#### STATED TASK A
Answer these questions using the Veterans Day text.
(i) For how many years have veterans gone to battle for the country?
(ii) Which three things does the Veterans Day text say war is not, besides neat, pretty or glamorous?
(iii) What two gestures are made for veterans every now and then?

Election season is upon us.
During the next year, people will have signs in their yard. Some will be out campaigning. Others will post their political preferences on Facebook.
Before you know it, we will head to the polls, and mark our ballots. No one will be looking over our shoulder.
Why am I writing about this on Veterans Day? It's because I hope all of our young people know that none of this would be possible if not for veterans.
For more than 200 years, when other nations wanted to take these privileges away from us, they went to battle for us. They put their lives on the line so that you and I can celebrate our freedom.
We can work where we want to work, go to school where we want to go to school, worship at the church of our choice and choose the food and clothing we want to buy.
People in many countries don’t have those choices. But thanks to our veterans, and those who have gone before them, we live in a free country: the greatest in the world. All these freedoms we enjoy could have been taken away from us, so many times.
They didn't come easily.
War is not neat, pretty or glamorous. Nobody wants to go there. It’s not a movie, a TV show or a video game.
There are no days off, no weekends off, no bathroom breaks, no cable TV, no smartphones, no air conditioning and no vacations.
The men and women we honor this week have been to places we don’t want to go, and they’ve seen things we don’t want to see.
It’s easy to say, “Thank you for your service,” and I’m glad we do that. And I’m glad that every now and then we pick up their lunch, or give them a discount.
But there’s really no way we can repay them.

[Lines of data]
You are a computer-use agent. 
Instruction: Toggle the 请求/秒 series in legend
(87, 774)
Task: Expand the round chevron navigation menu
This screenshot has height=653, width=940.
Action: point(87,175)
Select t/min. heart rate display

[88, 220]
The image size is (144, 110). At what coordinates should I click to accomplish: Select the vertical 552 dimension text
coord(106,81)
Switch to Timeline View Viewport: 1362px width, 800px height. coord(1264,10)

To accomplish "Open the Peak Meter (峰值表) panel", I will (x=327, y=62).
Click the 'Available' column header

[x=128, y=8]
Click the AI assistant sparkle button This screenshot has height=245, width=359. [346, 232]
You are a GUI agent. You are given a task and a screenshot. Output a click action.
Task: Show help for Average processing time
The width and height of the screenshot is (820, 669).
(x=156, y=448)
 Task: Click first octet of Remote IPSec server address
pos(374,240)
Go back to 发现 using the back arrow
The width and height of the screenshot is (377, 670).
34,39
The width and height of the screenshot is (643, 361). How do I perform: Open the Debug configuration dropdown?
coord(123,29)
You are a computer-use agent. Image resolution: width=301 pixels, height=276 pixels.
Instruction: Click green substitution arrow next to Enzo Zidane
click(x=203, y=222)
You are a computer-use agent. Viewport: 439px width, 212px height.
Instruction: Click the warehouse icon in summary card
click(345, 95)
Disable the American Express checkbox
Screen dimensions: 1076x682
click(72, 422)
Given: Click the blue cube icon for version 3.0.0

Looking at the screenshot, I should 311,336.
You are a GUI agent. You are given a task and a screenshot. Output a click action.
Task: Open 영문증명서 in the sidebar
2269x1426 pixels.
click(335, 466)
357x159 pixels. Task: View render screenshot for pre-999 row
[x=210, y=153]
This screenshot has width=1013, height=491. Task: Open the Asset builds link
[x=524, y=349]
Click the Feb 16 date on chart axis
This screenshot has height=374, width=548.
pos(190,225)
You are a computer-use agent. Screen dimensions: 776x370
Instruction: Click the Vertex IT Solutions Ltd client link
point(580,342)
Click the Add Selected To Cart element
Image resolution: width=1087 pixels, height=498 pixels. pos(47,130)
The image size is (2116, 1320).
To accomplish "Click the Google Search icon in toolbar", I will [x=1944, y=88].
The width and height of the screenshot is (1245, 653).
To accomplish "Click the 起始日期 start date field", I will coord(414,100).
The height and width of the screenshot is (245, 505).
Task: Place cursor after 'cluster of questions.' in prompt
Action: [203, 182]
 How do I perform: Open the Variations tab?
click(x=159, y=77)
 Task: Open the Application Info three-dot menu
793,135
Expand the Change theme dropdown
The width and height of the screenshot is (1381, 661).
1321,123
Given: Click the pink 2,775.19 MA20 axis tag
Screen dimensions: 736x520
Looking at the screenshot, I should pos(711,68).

#### STATED TASK B
Turn the lines of the listing into a JSON list of strings, one string per line and no blank lines. Begin at the line that contains "Click the Add Selected To Cart element" and stop after the last line of the listing.

#### SOLUTION A
(i) More than 200 years.
(ii) A movie, a TV show or a video game.
(iii) Picking up their lunch and giving them a discount.

#### SOLUTION B
[
  "Click the Add Selected To Cart element",
  "Image resolution: width=1087 pixels, height=498 pixels. pos(47,130)",
  "The image size is (2116, 1320).",
  "To accomplish \"Click the Google Search icon in toolbar\", I will [x=1944, y=88].",
  "The width and height of the screenshot is (1245, 653).",
  "To accomplish \"Click the 起始日期 start date field\", I will coord(414,100).",
  "The height and width of the screenshot is (245, 505).",
  "Task: Place cursor after 'cluster of questions.' in prompt",
  "Action: [203, 182]",
  " How do I perform: Open the Variations tab?",
  "click(x=159, y=77)",
  " Task: Open the Application Info three-dot menu",
  "793,135",
  "Expand the Change theme dropdown",
  "The width and height of the screenshot is (1381, 661).",
  "1321,123",
  "Given: Click the pink 2,775.19 MA20 axis tag",
  "Screen dimensions: 736x520",
  "Looking at the screenshot, I should pos(711,68)."
]